Simple test on the currently paraded source code

*This was written by AES Watch member and IT expert Jun Estrella 

1.    Compile the Dominion Source Code and compute the DC (hash code).

2.    Extract the hash code of any deployed PCOS, one which has undergone Final Testing and Sealing, and ready for use on 13 May 2013 [referred to as Deployed PCOS Code or DPC]. There are utility programs for such extraction.

3. Compare DC with the DPC.

a.    If the DC is EQUAL to the DPC, then Situation 1 passed.

b.    If the DC is NOT equal to the DPC, then someone is “lying through his teeth.”

Make this check for as many representative deployed, FTS PCOS machines.

If what Brilliantes claim is true, there will only be one hash code, the same for the DC and the DPC’s.  If there are at least two different codes, we REALLY HAVE A PROBLEM.

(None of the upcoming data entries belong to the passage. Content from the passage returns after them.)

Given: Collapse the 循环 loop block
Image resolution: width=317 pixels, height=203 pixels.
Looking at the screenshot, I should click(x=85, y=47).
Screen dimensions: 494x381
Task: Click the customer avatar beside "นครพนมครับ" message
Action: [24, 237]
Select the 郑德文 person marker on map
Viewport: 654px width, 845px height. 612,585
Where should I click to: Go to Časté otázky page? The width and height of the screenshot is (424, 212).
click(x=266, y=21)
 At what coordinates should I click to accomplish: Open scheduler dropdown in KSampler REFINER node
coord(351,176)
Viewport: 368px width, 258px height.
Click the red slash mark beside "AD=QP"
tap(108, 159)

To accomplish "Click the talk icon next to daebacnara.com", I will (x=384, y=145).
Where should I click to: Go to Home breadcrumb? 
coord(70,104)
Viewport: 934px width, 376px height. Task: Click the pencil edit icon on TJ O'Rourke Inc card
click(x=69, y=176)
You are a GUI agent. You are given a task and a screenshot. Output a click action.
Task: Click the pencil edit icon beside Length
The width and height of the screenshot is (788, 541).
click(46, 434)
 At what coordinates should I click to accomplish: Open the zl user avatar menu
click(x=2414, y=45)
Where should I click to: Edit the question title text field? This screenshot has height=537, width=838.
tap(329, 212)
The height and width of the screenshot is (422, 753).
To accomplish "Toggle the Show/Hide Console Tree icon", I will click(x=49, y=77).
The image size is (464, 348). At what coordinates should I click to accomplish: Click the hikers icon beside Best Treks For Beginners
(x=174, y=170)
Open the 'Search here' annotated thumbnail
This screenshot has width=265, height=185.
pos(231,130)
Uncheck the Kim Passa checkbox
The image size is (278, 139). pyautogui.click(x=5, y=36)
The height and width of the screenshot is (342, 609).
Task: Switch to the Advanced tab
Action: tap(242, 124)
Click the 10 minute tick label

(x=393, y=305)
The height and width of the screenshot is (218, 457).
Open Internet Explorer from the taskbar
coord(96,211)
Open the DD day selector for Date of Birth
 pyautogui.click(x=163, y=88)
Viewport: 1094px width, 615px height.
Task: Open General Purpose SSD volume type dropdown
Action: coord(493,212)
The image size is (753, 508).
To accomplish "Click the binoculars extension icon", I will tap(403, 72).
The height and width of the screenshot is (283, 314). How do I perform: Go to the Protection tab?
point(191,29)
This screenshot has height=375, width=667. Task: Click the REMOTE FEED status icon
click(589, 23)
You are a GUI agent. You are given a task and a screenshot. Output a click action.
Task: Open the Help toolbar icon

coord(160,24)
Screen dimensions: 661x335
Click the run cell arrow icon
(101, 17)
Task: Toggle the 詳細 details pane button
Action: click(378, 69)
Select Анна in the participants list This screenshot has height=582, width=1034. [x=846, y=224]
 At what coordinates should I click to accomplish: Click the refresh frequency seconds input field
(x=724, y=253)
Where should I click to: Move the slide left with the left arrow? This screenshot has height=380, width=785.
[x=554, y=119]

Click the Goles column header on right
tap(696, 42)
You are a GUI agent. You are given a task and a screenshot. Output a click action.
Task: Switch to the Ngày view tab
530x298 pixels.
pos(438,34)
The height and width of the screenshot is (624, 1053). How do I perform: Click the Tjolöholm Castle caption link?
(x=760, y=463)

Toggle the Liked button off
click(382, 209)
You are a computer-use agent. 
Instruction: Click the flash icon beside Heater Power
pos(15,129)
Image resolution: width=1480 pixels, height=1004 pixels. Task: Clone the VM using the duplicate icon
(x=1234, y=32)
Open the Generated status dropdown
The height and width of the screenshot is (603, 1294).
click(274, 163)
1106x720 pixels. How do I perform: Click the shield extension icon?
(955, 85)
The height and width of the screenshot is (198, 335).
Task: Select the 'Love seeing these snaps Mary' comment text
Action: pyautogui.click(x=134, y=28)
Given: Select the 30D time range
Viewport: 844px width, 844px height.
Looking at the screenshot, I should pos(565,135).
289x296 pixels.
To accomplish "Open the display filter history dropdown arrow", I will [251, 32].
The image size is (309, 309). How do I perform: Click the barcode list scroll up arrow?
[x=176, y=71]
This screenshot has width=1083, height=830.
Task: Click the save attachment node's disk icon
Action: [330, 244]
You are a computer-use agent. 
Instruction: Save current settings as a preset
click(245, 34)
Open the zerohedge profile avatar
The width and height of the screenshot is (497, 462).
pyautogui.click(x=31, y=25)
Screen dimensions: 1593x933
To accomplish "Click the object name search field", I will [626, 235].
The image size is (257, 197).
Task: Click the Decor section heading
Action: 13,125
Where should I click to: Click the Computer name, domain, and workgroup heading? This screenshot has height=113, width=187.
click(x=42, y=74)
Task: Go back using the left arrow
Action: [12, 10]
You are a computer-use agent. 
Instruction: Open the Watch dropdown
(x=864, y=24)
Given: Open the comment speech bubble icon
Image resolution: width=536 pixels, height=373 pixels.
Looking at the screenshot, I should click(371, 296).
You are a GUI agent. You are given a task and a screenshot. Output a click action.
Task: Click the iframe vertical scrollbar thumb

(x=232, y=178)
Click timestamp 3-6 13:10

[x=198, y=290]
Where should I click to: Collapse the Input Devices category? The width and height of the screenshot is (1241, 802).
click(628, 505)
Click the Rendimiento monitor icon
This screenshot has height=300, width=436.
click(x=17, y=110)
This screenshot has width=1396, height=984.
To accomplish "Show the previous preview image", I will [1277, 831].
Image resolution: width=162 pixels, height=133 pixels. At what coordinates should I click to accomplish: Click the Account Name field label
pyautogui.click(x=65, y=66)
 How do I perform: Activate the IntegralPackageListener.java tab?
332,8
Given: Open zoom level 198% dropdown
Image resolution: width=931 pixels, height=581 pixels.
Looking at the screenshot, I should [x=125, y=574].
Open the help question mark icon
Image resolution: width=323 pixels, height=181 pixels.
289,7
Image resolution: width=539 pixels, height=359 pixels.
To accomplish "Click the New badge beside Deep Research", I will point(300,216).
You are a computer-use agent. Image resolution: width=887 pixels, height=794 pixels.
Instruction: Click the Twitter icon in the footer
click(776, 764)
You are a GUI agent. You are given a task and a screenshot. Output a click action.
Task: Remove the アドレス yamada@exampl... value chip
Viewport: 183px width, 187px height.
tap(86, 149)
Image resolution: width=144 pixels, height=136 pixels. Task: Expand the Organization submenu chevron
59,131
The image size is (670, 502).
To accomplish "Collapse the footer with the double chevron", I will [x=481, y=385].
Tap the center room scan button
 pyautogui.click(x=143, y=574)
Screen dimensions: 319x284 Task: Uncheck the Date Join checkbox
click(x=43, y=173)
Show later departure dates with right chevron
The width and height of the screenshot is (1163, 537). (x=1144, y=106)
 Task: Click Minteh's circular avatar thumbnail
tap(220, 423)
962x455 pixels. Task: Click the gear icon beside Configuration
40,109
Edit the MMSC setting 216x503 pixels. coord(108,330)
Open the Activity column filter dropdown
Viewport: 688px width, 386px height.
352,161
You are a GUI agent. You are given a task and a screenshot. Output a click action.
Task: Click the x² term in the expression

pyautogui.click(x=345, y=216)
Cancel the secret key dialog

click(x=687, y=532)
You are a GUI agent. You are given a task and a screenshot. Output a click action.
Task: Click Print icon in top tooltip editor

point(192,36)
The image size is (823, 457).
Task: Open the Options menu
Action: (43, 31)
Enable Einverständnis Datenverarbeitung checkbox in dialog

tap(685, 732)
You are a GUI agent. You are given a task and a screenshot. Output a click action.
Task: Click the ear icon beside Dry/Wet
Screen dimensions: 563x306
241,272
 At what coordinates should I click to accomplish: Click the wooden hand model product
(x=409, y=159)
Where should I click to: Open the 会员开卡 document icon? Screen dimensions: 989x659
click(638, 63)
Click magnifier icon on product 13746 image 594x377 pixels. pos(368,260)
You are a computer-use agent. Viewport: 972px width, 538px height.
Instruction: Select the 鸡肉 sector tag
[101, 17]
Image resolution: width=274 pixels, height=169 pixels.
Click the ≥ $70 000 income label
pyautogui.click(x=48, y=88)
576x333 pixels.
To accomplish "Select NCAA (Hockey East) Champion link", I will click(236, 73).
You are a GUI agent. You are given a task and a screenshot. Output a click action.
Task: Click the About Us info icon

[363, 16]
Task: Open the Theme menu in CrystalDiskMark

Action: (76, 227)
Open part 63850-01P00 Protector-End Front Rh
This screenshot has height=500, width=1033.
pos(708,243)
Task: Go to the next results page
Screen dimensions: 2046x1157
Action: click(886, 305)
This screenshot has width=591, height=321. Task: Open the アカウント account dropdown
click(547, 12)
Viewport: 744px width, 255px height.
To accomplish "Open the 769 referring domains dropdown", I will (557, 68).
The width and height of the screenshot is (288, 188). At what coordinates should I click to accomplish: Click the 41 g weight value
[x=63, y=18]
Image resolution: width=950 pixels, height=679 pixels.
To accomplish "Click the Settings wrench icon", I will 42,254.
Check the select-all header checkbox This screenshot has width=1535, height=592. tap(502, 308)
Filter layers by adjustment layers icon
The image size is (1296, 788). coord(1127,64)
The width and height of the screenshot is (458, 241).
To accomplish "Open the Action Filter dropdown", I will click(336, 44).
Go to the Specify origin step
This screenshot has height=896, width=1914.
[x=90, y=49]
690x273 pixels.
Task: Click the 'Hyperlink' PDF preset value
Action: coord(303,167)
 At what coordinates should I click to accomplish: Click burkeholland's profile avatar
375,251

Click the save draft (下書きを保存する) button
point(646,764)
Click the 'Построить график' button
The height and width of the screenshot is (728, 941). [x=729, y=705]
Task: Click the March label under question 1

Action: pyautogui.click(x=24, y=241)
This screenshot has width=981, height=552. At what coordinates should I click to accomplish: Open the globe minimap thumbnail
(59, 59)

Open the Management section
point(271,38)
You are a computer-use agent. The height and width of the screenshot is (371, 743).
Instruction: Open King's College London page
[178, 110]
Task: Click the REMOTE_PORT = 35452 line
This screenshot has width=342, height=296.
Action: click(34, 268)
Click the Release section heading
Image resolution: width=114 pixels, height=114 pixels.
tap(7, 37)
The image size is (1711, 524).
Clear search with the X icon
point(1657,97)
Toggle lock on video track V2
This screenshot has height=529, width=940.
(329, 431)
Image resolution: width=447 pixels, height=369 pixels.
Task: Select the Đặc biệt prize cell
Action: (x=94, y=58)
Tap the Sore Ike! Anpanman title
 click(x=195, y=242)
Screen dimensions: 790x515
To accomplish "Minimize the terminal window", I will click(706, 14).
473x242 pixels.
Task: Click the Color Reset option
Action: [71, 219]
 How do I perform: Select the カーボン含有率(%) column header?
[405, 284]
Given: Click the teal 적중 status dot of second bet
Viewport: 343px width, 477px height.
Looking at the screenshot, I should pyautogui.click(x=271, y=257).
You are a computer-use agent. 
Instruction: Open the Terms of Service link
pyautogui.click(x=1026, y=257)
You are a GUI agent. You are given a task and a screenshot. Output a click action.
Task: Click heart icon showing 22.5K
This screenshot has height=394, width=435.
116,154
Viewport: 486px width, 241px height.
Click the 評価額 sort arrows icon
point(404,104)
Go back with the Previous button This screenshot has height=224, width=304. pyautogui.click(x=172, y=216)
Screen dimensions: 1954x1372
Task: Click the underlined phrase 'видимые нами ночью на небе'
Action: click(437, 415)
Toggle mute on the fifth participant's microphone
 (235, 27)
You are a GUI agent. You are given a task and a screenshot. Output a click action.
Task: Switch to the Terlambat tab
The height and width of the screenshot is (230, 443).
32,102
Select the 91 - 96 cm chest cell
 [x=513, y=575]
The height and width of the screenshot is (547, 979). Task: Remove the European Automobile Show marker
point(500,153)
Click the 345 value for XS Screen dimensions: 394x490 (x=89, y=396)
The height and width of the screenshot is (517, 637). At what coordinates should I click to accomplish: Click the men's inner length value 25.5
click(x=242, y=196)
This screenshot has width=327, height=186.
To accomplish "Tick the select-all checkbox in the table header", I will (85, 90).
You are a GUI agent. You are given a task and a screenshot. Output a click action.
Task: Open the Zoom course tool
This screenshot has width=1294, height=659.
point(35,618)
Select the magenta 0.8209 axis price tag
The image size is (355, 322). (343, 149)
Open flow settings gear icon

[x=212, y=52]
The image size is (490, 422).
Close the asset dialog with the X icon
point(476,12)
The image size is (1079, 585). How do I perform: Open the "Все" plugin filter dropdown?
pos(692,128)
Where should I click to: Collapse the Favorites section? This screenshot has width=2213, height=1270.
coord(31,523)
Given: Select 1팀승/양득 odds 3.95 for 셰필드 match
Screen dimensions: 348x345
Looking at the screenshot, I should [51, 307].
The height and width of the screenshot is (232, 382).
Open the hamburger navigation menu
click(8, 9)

4.    If all DPC’s in the test PCOS sets are the same, and as in Situation 1 in 3.a above, the next test should be the extraction of the hash code for the PCOS code used in 2010 [referred to as  Smartmatic-TIM Code or STC2010], supposedly “escrowed in the BSP.”

a.    If there is no escrowed PCOS source code in BSP, then Comelec has a big problem.

b.    If there is an escrowed PCOS source code, and the DC is EQUAL to STC2010, then these conclusions apply:
b.1    The STC2010 is a “pirated” version.
b.2    There was no correction of the “supposedly” SLI findings re the STC2010 code (some 40 or so defects to be corrected).  The problems of 2010 elections remain the same for the 2013 elections.

I will not be surprised if the truth about the Brilliantes Commission will expose itself after Situation 3.a above.  Item 4 will determine the liability of the Melo Commission.